How does EMO achieve High Expressiveness Generation? EMO outputs a video driven by an audio input based on a portrait, where the expressiveness is primarily derived from the audio. Similar to tasks related to TTS (Text-to-Speech), the audio contains rich information, such as content, pitch, speed, and emotions. The challenge lies in translating this rich audio information onto a static face. Below, I’ve redrawn an illustration focusing on three key aspects highlighted by arrows. Please pay attention to these arrows in the following diagram.

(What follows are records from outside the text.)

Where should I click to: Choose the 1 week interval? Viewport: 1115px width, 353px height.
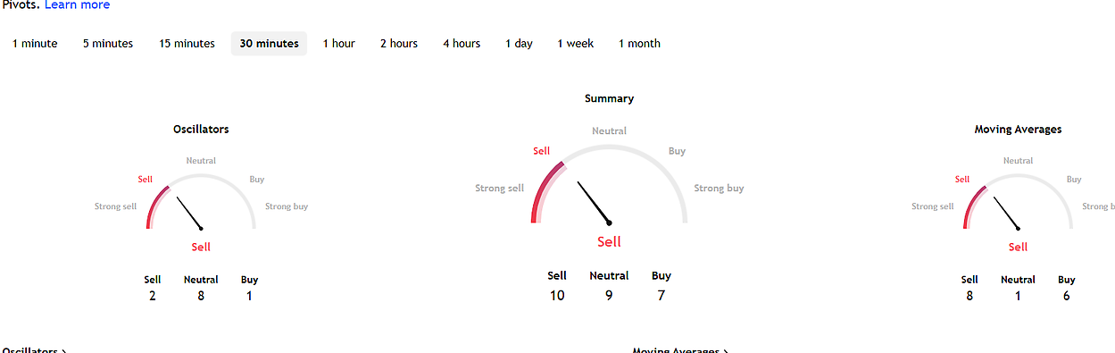tap(576, 44)
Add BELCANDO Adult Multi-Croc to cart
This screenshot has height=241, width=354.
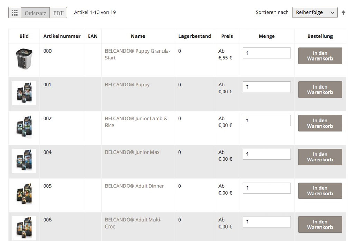coord(320,224)
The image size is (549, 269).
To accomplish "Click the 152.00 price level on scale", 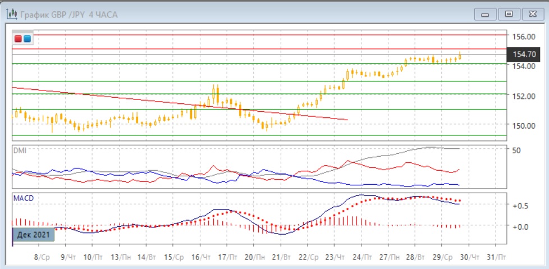I will coord(523,95).
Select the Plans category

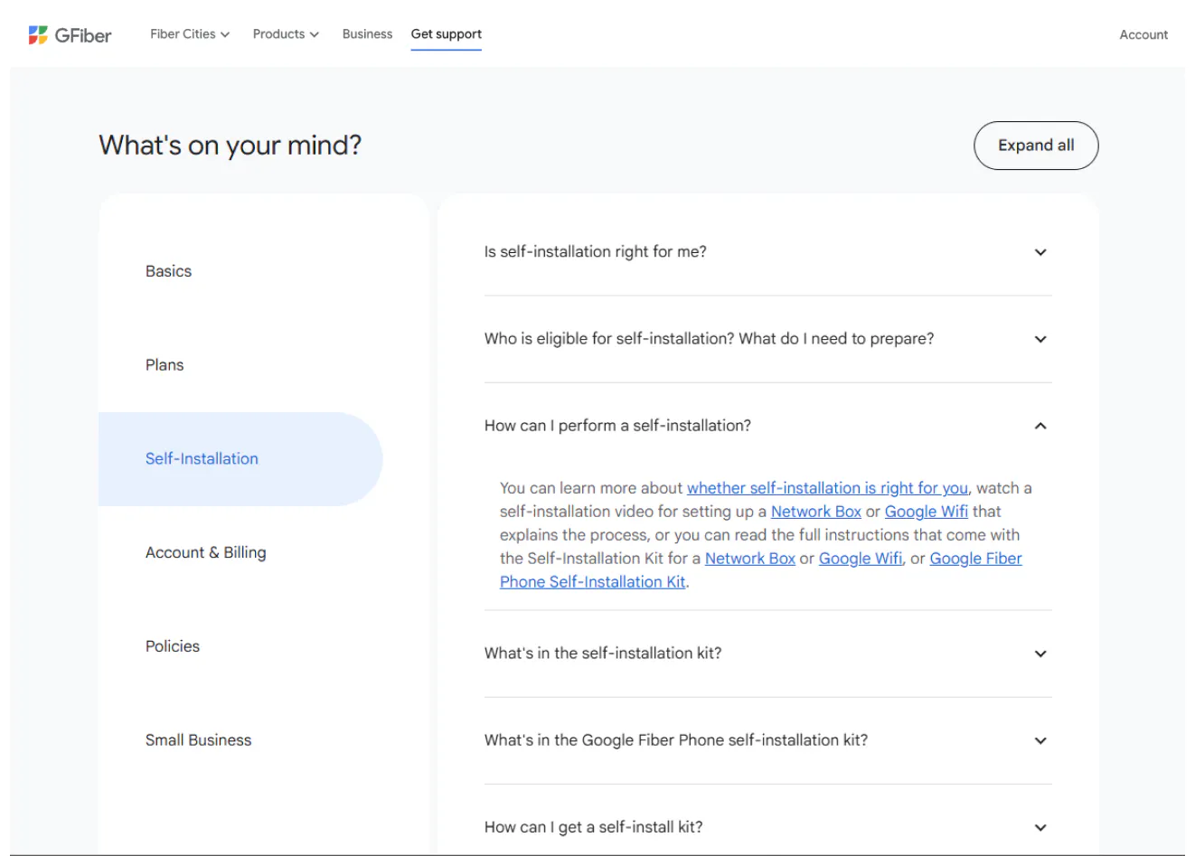coord(165,365)
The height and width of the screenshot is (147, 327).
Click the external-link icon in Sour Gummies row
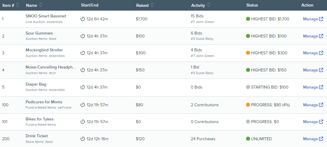pos(321,36)
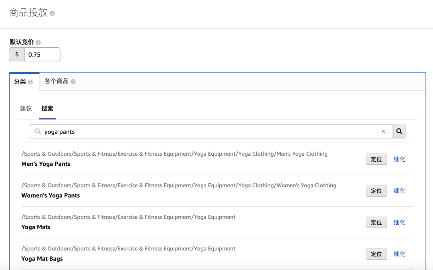This screenshot has height=270, width=433.
Task: Click 定位 for Yoga Mat Bags
Action: click(376, 254)
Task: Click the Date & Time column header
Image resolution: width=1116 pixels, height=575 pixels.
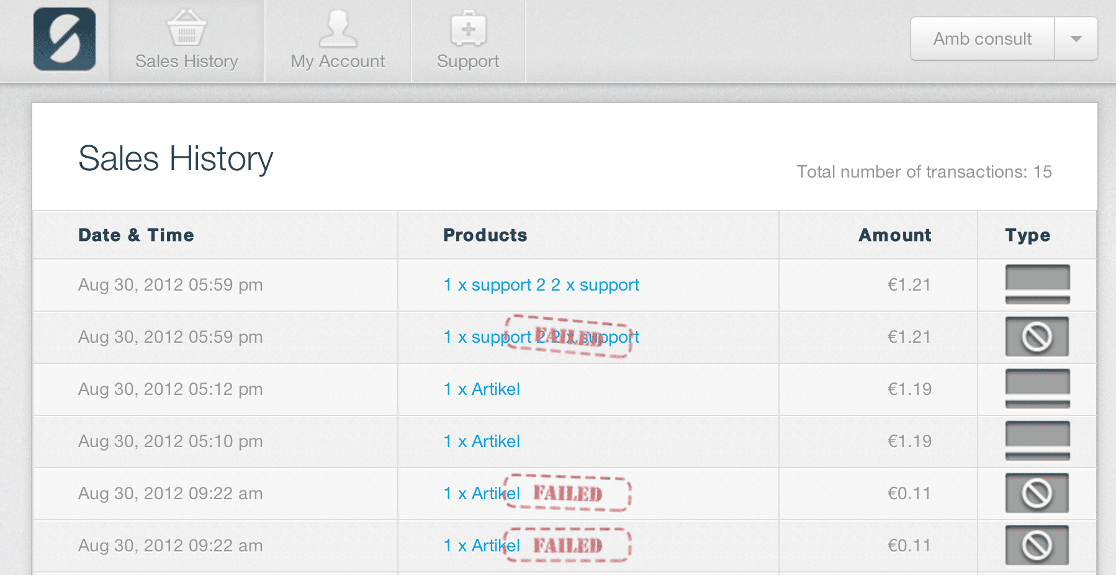Action: pos(136,235)

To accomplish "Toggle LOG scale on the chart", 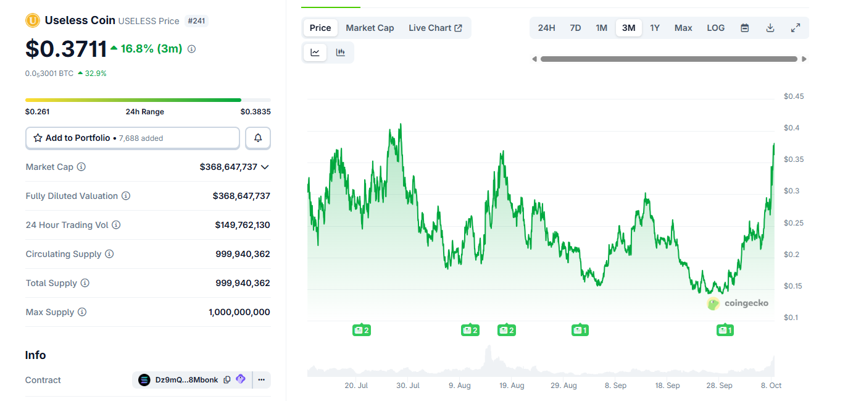I will (x=716, y=28).
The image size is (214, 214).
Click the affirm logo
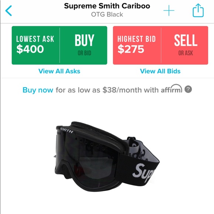coord(172,89)
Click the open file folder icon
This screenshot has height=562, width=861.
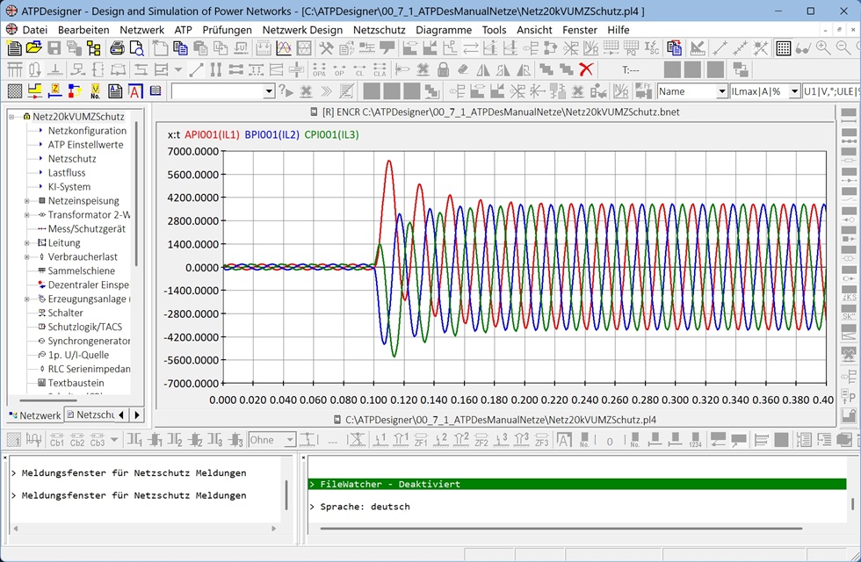click(33, 48)
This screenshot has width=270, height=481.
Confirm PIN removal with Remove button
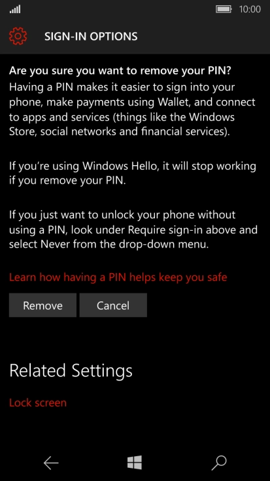click(x=42, y=305)
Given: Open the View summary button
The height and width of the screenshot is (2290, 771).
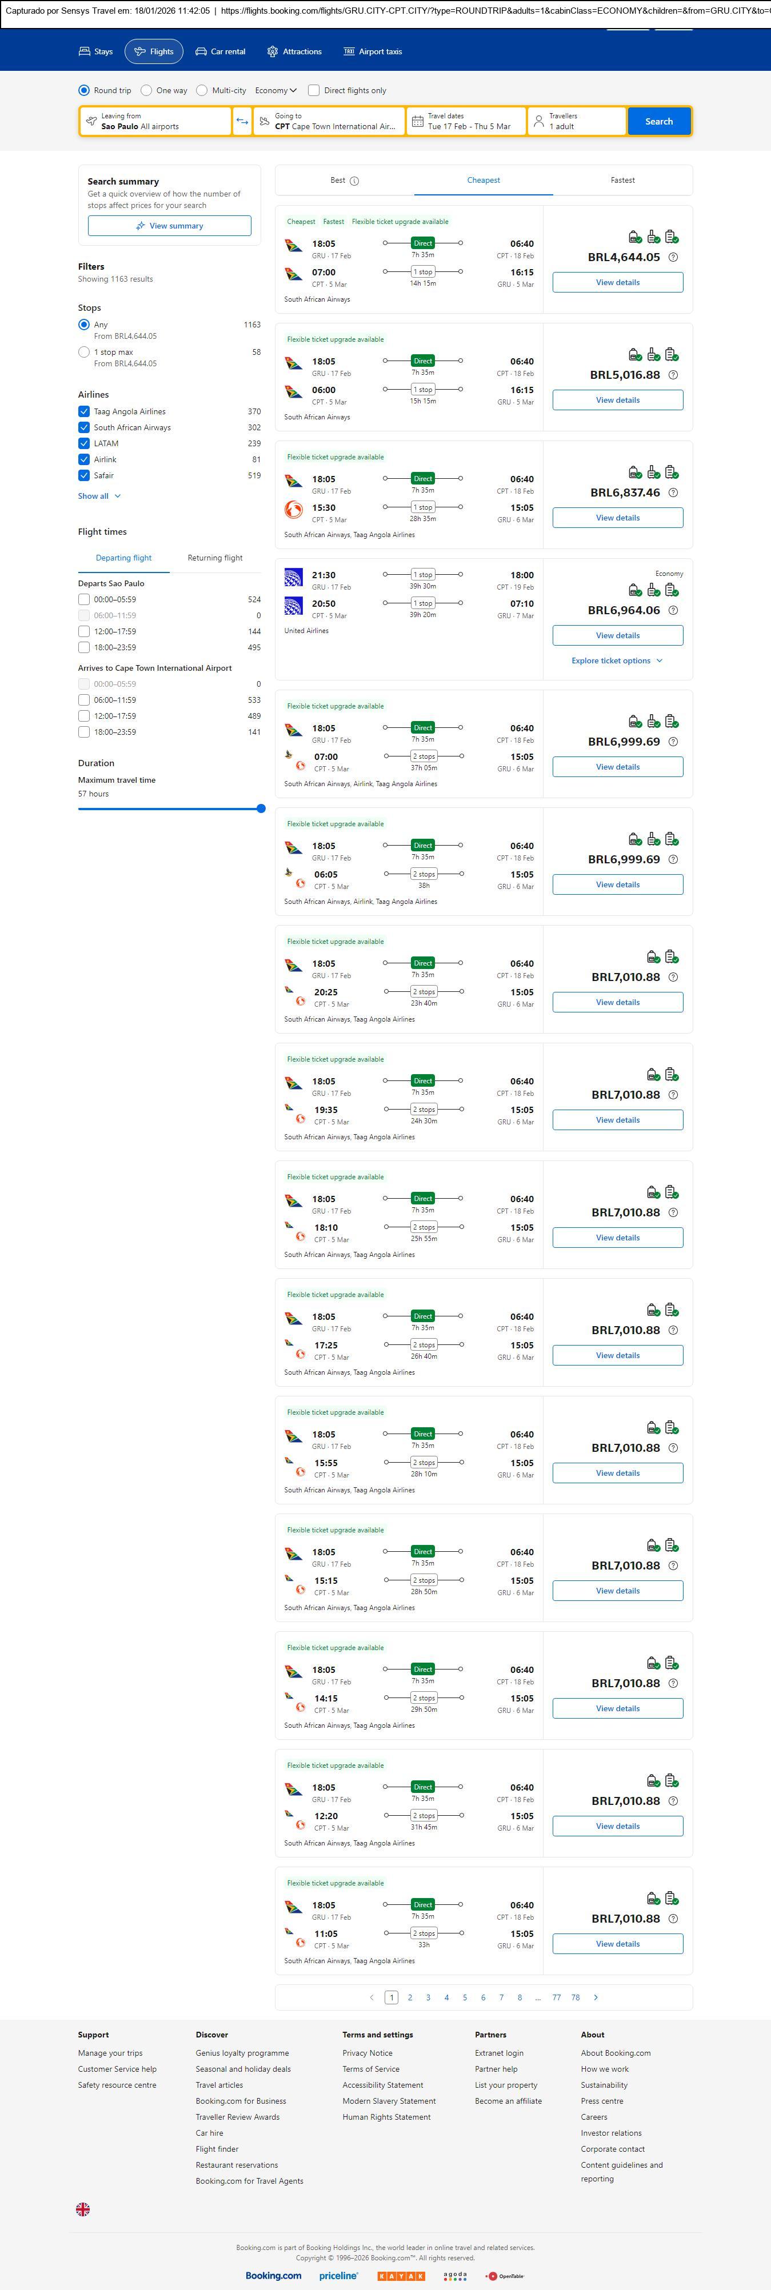Looking at the screenshot, I should [169, 226].
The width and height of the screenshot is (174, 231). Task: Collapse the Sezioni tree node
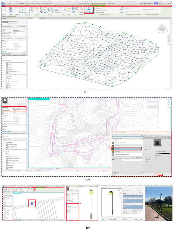click(x=4, y=155)
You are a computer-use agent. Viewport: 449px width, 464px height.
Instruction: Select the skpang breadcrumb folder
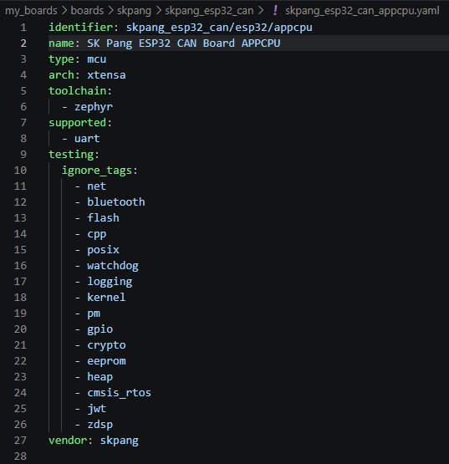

The process of generating speaker videos from audio alone presents a classic one-to-many mapping problem. For instance, when the sound “a” is uttered, the extent of mouth opening and closing varies across individuals. To address this challenge, EMO have employed pre-trained tools during the training phase to manually extract specific features as conditional inputs, thereby preserving the integrity of the mapping. The conditions are as follows:

1. Audio Condition (indicated by Arrow 1 in the diagram): Previous research primarily focused on extracting phoneme information from audio, which are the smallest units of sound in speech and are closely related to textual content, to accurately control lip movements. The results from the EMO project clearly demonstrate the successful extraction of additional information beyond phonemes, such as micro-expressions and nuanced lip movements. The wav2vec audio extractor used in this process is a self-supervised tool proven to capture both non-content-related information (such as emotion and individual speaking style) and content information (related to text), thereby providing both textual information to drive lip movement and emotional content.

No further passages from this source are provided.